Figure 1. Agarose gel electrophoresis of products from the 1st PCR, 2nd PCR, and transcription products.

Lane 1: DNA marker (2-log ladder), lane 2: 1st PCR product, lane 3: 2nd PCR product, lane 4: transcription reaction product. MYB30 coding region cloned into pENTR/D-TOPO vector is used as the template for 1st PCR. MYB30 coding region is 969 base pairs.

Figure 2. Schematic diagram of DNA probe for AlphaScreen^®.

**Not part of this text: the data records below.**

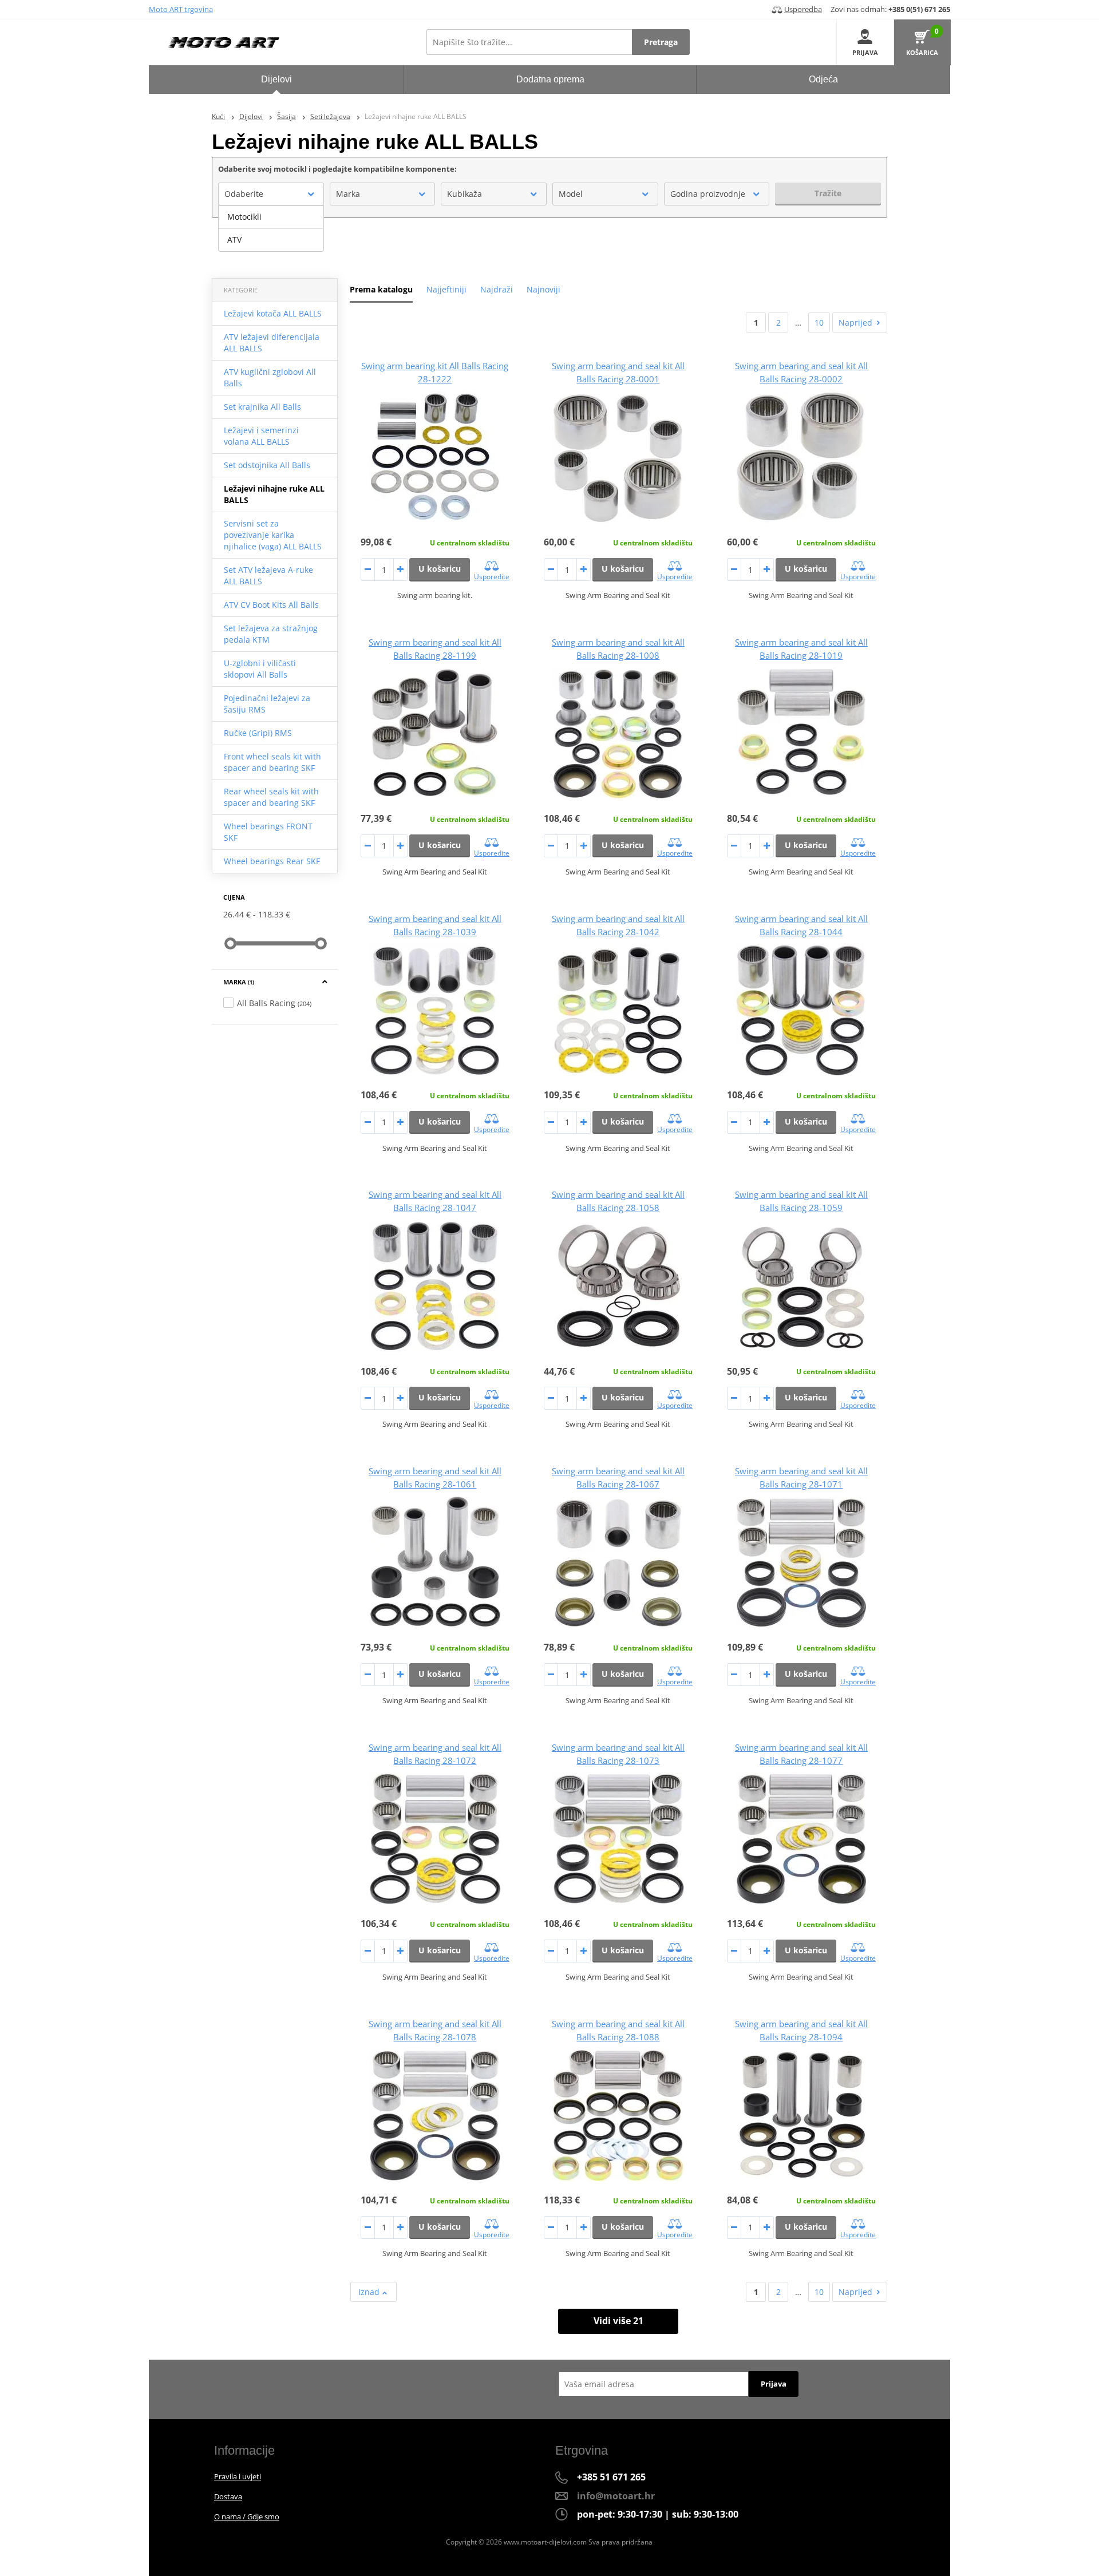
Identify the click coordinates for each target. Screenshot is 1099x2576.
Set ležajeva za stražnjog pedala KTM (271, 634)
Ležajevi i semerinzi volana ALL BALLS (261, 436)
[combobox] (271, 194)
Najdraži (496, 289)
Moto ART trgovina (181, 9)
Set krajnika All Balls (262, 406)
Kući (218, 116)
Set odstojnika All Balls (267, 465)
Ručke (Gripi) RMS (258, 732)
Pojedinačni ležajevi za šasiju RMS (267, 704)
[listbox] (271, 228)
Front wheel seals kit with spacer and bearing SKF (272, 762)
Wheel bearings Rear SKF (272, 861)
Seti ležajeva (330, 116)
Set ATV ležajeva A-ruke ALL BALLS (268, 575)
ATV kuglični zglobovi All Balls (270, 377)
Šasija (286, 116)
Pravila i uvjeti (237, 2476)
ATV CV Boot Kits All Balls (271, 604)
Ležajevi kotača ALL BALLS (273, 313)
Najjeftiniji (446, 289)
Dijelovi (251, 116)
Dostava (228, 2496)
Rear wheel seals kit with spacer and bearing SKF (271, 797)
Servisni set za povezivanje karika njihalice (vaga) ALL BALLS (273, 535)
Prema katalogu (381, 289)
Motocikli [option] (244, 216)
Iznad (370, 2291)
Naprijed (855, 322)
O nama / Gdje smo (246, 2516)
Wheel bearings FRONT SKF (268, 832)
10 (819, 322)
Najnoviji (543, 289)
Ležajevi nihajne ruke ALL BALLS (274, 494)
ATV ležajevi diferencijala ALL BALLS (271, 342)
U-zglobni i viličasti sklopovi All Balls (260, 669)
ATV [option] (234, 239)
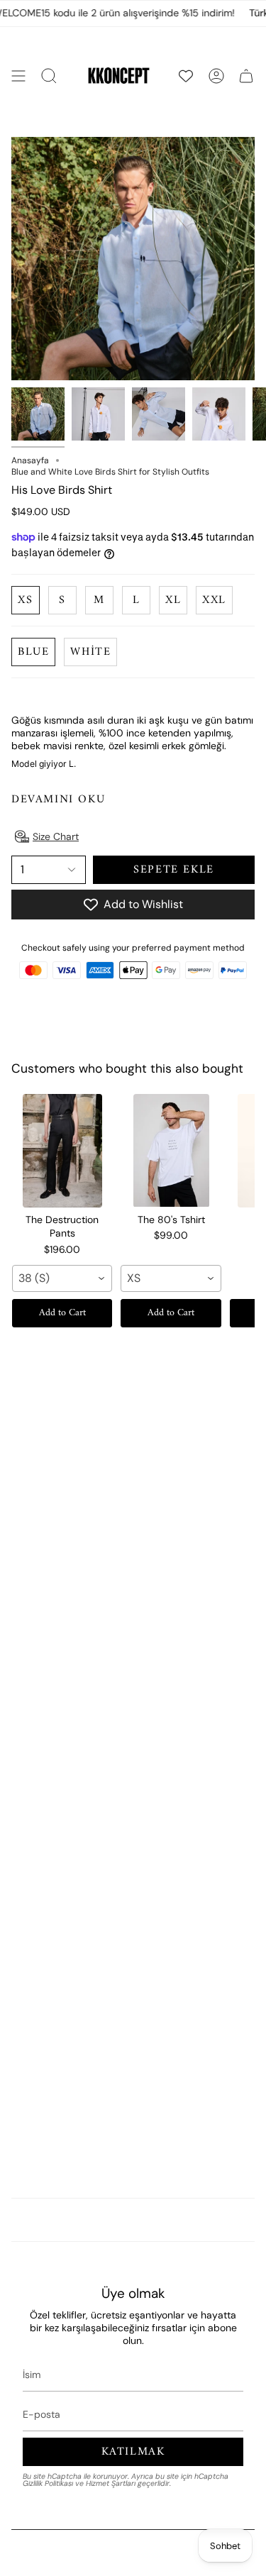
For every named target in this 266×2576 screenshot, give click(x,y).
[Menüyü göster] (18, 75)
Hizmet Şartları (110, 2483)
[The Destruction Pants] (62, 1150)
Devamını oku (58, 799)
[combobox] (62, 1278)
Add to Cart (62, 1313)
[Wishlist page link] (186, 76)
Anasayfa (30, 460)
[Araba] (246, 75)
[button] (49, 75)
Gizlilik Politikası (48, 2483)
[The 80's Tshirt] (171, 1150)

A. Schematic diagram of annealed double-strand DNA probe. Black lines and box indicate scaffold region (10 bases in length). Red lines and box indicate the region that contains putative DNA binding sequence of the target transcription factor. B. Polyacrylamide gel (10%) electrophoresis of DNA probes. Lane 1: DNA marker (2-log ladder), lane 2: 5’-biotinylated 50-base single-strand DNA, lane 3: Complementary 50-base single-strand DNA, lane 4: Annealed double-strand DNA. The polyacrylamide gel was stained with ethidium bromide after electrophoresis.

Data analysis

1. Divide the signal intensity from the mix of biotinylated DNA probe by the signal intensity from the mix of non-biotinylated DNA probe. This signal can be used as “Relative signal intensity” for plotting a graph.

   Note: The signal intensity from negative controls (without target protein) usually shows very low signal.

2. Data from 3 technical replicates are combined for the statistical analysis, and the same experiment using different batches of proteins is repeated at least 3 times with similar results.

   Note: One example of AlphaScreen ^® result can be found in Figures 4B and 4C in Mabuchi et al., 2018. As an alternative way of representing data, you may also be able to show all the signals, including one from negative controls.

Notes

1. In this protocol, we used protein that is synthesized by our in vitro transcription/translation system. However, one may use protein that is synthesized by other lab protocols (e.g., using bacteria, yeast, and any other systems).

2. In this protocol, we use FLAG^®-tagged protein. However, one may use other protein tags, (e.g., GST, 6-Histidine, c-myc, and HA) as long as detection kits for “AlphaScreen^® Fusion Tag” are available from PerkinElmer (see also web site: www.perkinelmer.com/alphascreen).

Recipes

1. 100x TAE buffer

   400 mM Tris-HCl

   400 mM glacial acetic aid

   10 mM EDTA, pH 8.0

2. 10x loading dye

   50% (w/v) glycerol

   0.9% (w/v) SDS

   10 mM EDTA, pH 8.0

   0.05% (w/v) bromophenol blue

   0.05% (w/v) xylene cyanol

3. 4x SDS sample buffer

   200 mM Tris-HCl, pH 6.8

   40% (w/v) glycerol

   8% (w/v) SDS

   0.08% (w/v) bromophenol blue

4. 10x running buffer

   250 mM Tris

   1.92 M glycine

   1% (w/v) SDS

5. Transfer buffer

   192 mM glycine

   20% (w/v) methanol

   25 mM Tris

6. 10x PBS

   1.37 M NaCl

   81 mM Na₂HPO₄

   26.8 mM KCl

   14.7 mM KH₂PO₄

7. Blocking buffer

   1x PBS

   1% (w/v) non-fat skimmed milk

   0.1% (w/v) Tween^® 20

Competing interests

The authors declare no conflicts of interest or competing interests.